Exercise material below:
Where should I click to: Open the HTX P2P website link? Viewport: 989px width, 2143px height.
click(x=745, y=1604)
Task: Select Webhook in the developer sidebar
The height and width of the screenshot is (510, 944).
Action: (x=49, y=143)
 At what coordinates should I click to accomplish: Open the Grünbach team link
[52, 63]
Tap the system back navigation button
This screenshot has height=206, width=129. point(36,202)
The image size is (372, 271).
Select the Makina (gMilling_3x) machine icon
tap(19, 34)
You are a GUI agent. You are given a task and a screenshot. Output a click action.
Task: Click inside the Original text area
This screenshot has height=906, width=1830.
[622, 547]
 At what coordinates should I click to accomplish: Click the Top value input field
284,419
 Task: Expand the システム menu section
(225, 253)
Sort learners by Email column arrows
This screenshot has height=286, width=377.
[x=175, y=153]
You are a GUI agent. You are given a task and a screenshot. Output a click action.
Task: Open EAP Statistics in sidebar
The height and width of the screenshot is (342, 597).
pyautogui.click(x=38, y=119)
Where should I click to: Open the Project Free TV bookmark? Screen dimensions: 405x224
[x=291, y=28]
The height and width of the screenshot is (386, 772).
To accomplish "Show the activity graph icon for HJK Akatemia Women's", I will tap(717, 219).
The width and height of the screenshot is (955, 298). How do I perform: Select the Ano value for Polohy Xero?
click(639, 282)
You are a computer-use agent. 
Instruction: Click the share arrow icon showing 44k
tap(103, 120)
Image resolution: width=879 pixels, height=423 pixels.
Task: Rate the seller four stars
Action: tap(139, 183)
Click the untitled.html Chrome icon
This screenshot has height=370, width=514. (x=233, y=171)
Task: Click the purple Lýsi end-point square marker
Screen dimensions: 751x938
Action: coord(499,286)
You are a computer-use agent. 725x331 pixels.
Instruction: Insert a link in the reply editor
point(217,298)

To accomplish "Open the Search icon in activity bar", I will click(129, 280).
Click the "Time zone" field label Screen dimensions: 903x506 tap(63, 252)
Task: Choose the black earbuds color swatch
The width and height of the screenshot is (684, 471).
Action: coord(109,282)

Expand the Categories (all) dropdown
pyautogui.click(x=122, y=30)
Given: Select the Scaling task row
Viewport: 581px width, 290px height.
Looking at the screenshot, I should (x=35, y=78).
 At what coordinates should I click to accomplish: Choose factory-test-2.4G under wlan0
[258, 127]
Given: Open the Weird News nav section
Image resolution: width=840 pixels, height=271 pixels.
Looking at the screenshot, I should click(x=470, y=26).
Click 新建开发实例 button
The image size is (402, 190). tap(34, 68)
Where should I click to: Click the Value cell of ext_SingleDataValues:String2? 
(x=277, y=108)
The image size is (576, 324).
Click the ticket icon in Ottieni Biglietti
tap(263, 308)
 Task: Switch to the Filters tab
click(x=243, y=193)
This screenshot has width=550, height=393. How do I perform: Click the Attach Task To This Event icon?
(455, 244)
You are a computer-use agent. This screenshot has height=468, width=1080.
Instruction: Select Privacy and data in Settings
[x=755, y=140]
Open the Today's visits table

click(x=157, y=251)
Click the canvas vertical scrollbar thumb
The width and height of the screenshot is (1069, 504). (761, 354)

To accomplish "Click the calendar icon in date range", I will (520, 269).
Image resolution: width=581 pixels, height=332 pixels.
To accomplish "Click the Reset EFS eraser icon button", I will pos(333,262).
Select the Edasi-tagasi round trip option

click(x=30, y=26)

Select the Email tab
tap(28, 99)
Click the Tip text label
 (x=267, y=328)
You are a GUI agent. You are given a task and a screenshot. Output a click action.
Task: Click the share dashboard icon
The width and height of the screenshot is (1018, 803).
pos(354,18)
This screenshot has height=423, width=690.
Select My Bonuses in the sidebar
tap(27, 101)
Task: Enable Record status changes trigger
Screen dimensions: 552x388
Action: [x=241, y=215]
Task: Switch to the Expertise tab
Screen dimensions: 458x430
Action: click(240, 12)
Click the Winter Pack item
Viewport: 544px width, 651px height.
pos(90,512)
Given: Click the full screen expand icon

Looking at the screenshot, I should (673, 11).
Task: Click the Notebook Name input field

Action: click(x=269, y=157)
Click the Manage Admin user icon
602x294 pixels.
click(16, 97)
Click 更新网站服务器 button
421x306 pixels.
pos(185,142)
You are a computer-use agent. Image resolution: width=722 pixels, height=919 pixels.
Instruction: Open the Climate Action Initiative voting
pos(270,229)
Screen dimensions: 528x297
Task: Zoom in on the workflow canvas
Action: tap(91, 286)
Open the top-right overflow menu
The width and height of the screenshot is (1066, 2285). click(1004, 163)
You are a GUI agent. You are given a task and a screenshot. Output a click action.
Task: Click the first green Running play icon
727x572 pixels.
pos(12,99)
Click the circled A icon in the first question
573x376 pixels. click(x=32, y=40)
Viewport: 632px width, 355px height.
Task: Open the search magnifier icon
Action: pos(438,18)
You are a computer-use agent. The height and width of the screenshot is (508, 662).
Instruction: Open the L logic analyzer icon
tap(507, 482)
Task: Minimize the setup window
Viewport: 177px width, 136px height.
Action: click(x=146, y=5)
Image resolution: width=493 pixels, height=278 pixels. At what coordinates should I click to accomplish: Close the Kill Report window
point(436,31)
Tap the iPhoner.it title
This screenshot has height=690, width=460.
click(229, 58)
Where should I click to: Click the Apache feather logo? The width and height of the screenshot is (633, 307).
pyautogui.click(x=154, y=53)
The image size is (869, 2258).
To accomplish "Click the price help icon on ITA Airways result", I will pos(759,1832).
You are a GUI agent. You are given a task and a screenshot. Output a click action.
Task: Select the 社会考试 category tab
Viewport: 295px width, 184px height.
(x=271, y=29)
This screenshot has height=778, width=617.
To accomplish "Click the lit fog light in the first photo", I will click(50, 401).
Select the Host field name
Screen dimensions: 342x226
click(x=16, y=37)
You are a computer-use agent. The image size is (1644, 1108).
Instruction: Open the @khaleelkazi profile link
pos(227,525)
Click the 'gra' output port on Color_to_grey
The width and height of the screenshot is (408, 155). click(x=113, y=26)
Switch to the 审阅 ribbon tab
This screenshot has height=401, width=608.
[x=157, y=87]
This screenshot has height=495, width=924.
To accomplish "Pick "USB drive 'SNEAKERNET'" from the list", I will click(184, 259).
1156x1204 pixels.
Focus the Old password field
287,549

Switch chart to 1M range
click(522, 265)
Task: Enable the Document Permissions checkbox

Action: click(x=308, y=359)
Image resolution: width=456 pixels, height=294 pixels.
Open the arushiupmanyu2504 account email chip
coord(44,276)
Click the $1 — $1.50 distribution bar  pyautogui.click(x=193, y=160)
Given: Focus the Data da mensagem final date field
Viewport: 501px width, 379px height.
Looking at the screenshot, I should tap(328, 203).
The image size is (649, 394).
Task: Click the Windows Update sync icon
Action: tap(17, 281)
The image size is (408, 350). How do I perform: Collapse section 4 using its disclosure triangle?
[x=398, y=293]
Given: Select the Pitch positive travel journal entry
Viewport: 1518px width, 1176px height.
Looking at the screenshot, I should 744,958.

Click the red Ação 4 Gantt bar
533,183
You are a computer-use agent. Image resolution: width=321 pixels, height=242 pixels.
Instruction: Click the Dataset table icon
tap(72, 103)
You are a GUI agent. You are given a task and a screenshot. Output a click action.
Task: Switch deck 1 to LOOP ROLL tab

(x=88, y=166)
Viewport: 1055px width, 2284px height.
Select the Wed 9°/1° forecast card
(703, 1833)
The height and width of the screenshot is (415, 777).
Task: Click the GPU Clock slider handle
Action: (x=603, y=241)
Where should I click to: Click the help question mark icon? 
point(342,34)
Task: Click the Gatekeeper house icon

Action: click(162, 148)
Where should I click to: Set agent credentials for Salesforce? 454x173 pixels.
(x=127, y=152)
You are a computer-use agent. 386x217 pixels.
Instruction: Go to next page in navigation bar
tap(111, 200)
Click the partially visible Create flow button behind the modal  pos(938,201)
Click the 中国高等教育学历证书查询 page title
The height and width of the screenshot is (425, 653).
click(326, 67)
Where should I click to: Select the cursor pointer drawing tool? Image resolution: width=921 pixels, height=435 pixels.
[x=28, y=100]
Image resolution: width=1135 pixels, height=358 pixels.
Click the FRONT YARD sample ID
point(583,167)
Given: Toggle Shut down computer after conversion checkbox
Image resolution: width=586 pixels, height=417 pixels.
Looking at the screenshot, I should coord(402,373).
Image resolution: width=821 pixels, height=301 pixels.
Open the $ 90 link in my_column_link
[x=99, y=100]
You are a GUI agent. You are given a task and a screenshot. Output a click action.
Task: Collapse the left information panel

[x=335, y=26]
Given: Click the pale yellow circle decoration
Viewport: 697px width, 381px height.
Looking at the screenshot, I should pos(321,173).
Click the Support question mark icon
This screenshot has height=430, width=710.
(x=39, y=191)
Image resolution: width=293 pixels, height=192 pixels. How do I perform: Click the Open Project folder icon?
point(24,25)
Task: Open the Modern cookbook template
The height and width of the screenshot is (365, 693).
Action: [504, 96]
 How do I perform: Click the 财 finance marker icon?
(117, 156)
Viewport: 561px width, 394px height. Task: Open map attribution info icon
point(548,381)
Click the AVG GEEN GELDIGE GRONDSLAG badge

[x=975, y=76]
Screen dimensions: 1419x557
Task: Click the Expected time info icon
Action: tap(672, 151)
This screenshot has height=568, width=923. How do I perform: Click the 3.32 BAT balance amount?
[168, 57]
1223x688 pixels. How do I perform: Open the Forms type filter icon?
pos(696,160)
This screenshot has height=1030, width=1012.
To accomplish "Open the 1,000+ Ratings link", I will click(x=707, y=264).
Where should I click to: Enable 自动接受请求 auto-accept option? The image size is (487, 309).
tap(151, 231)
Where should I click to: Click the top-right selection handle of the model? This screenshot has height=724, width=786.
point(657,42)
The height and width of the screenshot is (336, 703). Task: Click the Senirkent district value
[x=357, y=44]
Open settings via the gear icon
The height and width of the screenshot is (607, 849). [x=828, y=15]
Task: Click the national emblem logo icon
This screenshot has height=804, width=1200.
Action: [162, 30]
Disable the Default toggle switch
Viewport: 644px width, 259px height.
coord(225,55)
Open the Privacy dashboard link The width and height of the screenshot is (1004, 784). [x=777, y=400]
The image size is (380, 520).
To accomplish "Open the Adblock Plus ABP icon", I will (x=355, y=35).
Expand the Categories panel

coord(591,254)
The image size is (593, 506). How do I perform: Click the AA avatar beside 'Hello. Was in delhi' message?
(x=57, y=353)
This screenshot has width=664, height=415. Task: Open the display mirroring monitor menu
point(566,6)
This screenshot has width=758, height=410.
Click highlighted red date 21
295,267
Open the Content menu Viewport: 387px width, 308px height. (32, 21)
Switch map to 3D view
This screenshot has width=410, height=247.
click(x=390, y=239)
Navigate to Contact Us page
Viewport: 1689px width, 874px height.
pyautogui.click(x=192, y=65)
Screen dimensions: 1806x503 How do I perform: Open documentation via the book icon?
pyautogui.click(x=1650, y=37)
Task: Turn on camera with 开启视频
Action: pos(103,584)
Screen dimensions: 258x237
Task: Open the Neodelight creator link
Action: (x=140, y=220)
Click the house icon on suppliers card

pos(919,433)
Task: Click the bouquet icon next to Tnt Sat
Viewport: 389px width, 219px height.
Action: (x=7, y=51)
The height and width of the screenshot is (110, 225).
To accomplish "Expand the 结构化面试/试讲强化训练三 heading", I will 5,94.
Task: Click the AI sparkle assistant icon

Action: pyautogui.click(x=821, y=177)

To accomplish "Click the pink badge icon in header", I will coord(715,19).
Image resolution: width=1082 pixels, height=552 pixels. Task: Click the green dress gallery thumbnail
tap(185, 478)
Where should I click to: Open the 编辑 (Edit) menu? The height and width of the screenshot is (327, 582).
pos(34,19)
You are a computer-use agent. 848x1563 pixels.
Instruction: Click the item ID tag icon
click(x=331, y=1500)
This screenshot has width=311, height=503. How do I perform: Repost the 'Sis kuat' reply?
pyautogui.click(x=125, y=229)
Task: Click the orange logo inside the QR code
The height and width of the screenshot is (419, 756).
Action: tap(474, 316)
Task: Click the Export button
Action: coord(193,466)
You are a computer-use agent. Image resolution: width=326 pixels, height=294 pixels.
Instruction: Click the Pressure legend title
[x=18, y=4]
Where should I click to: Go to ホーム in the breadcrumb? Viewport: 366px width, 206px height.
End of Exercise material.
Assigned task
Write out exactly the lines above between the line with "Select My Bonuses in the sidebar" and the line with "Task: Select the 社会考试 category tab", inclusive, and nothing beyond them.

Answer box
Select My Bonuses in the sidebar
tap(27, 101)
Task: Enable Record status changes trigger
Screen dimensions: 552x388
Action: [x=241, y=215]
Task: Switch to the Expertise tab
Screen dimensions: 458x430
Action: click(240, 12)
Click the Winter Pack item
Viewport: 544px width, 651px height.
pos(90,512)
Given: Click the full screen expand icon

Looking at the screenshot, I should (673, 11).
Task: Click the Notebook Name input field

Action: click(x=269, y=157)
Click the Manage Admin user icon
602x294 pixels.
click(16, 97)
Click 更新网站服务器 button
421x306 pixels.
pos(185,142)
You are a computer-use agent. Image resolution: width=722 pixels, height=919 pixels.
Instruction: Open the Climate Action Initiative voting
pos(270,229)
Screen dimensions: 528x297
Task: Zoom in on the workflow canvas
Action: tap(91, 286)
Open the top-right overflow menu
The width and height of the screenshot is (1066, 2285). click(1004, 163)
You are a GUI agent. You are given a task and a screenshot. Output a click action.
Task: Click the first green Running play icon
727x572 pixels.
pos(12,99)
Click the circled A icon in the first question
573x376 pixels. click(x=32, y=40)
Viewport: 632px width, 355px height.
Task: Open the search magnifier icon
Action: pos(438,18)
You are a computer-use agent. The height and width of the screenshot is (508, 662).
Instruction: Open the L logic analyzer icon
tap(507, 482)
Task: Minimize the setup window
Viewport: 177px width, 136px height.
Action: click(x=146, y=5)
Image resolution: width=493 pixels, height=278 pixels. At what coordinates should I click to accomplish: Close the Kill Report window
point(436,31)
Tap the iPhoner.it title
This screenshot has height=690, width=460.
click(229, 58)
Where should I click to: Click the Apache feather logo? The width and height of the screenshot is (633, 307).
pyautogui.click(x=154, y=53)
The image size is (869, 2258).
To accomplish "Click the price help icon on ITA Airways result", I will pos(759,1832).
You are a GUI agent. You are given a task and a screenshot. Output a click action.
Task: Select the 社会考试 category tab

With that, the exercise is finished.